> TEXTO PARA LEITURA
________________________________________
Elizângela perdeu casa durante cheia do Rio Acre em Brasiléia — Foto: Júnior Andrade/Rede Amazônica Acre

As lágrimas rolam pelo rosto ao lembrar dos acontecimentos das últimas semanas. A vendedora Elizângela Freitas é uma das mais de 4 mil pessoas que tiveram de sair de casa durante a enchente que atingiu a cidade de Brasiléia, no interior do Acre, no final de fevereiro.

👉 Contexto: Em todo o estado, pelo menos 27.919 pessoas estão fora de casa, dentre desabrigados e desalojados, segundo a última atualização feita pelo governo do estado nesta quarta (5). Além disso, 19 das 22 cidades acreanas estão em situação de emergência por conta do transbordo de rios e igarapés. Ao menos 23 comunidades indígenas no interior do Acre também sofrem com os efeitos das enchentes e quatro pessoas já morreram em decorrência da cheia.

A mulher, que foi levada para um abrigo, acreditava que com o nível do rio baixando, o pior havia passado e ela poderia voltar para casa. Ela acabou, no entanto, tendo mais uma surpresa desagradável.
________________________________________
Trecho do conjunto de dados
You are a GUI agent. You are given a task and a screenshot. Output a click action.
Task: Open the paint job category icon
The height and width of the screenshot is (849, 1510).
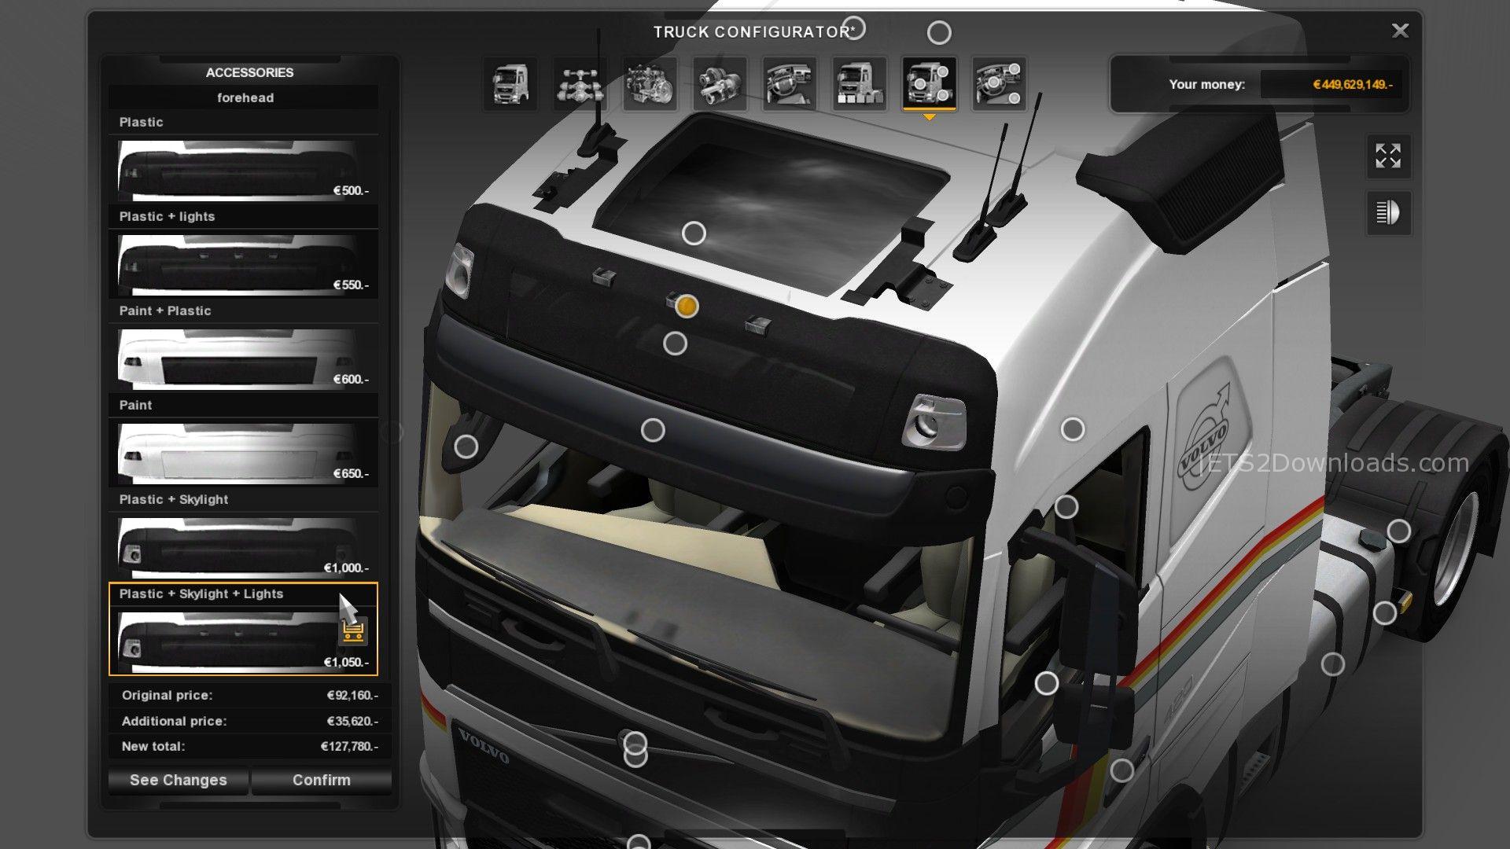pyautogui.click(x=859, y=83)
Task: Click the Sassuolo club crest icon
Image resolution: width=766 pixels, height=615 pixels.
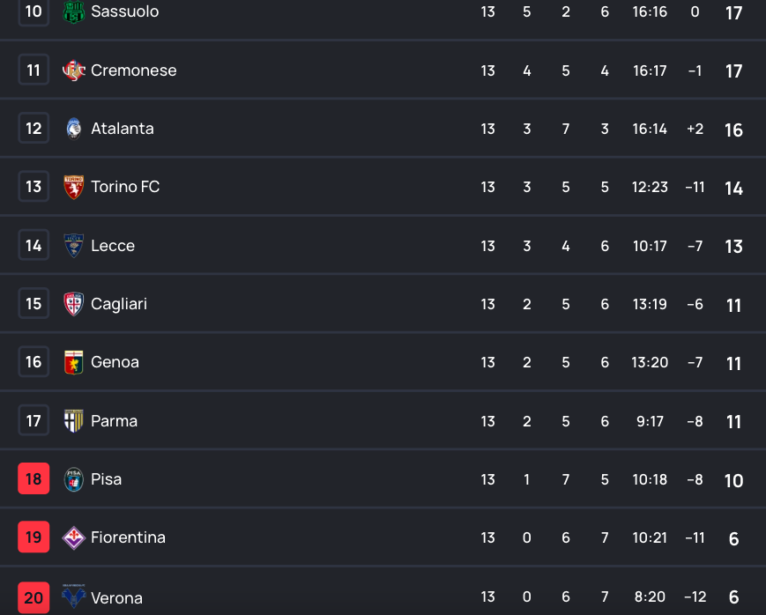Action: (74, 12)
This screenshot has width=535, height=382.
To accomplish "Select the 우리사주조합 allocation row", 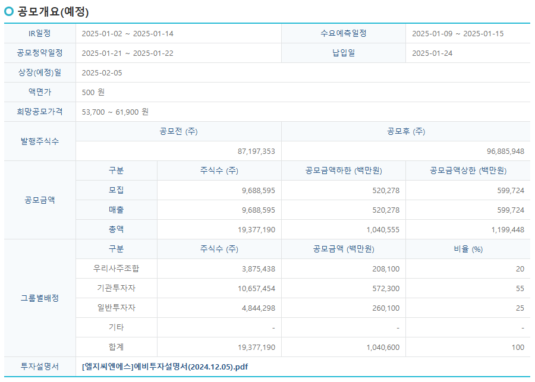I will 117,269.
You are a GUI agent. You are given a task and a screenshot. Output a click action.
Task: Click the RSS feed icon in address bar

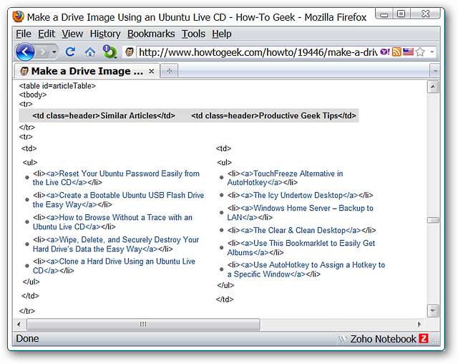click(x=396, y=52)
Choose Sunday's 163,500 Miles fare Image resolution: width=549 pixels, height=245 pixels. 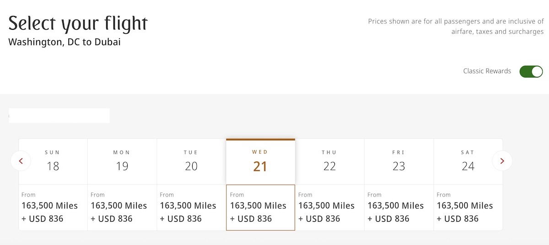[x=53, y=207]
________________________________________
> SOBRE A TAREFA
Você pode reproduzir, sem nenhuma alteração, o trecho da reportagem sobre a enchente no Acre entre "As lágrimas rolam" e "final de fevereiro.", inclusive?

> TAREFA CONCLUÍDA
As lágrimas rolam pelo rosto ao lembrar dos acontecimentos das últimas semanas. A vendedora Elizângela Freitas é uma das mais de 4 mil pessoas que tiveram de sair de casa durante a enchente que atingiu a cidade de Brasiléia, no interior do Acre, no final de fevereiro.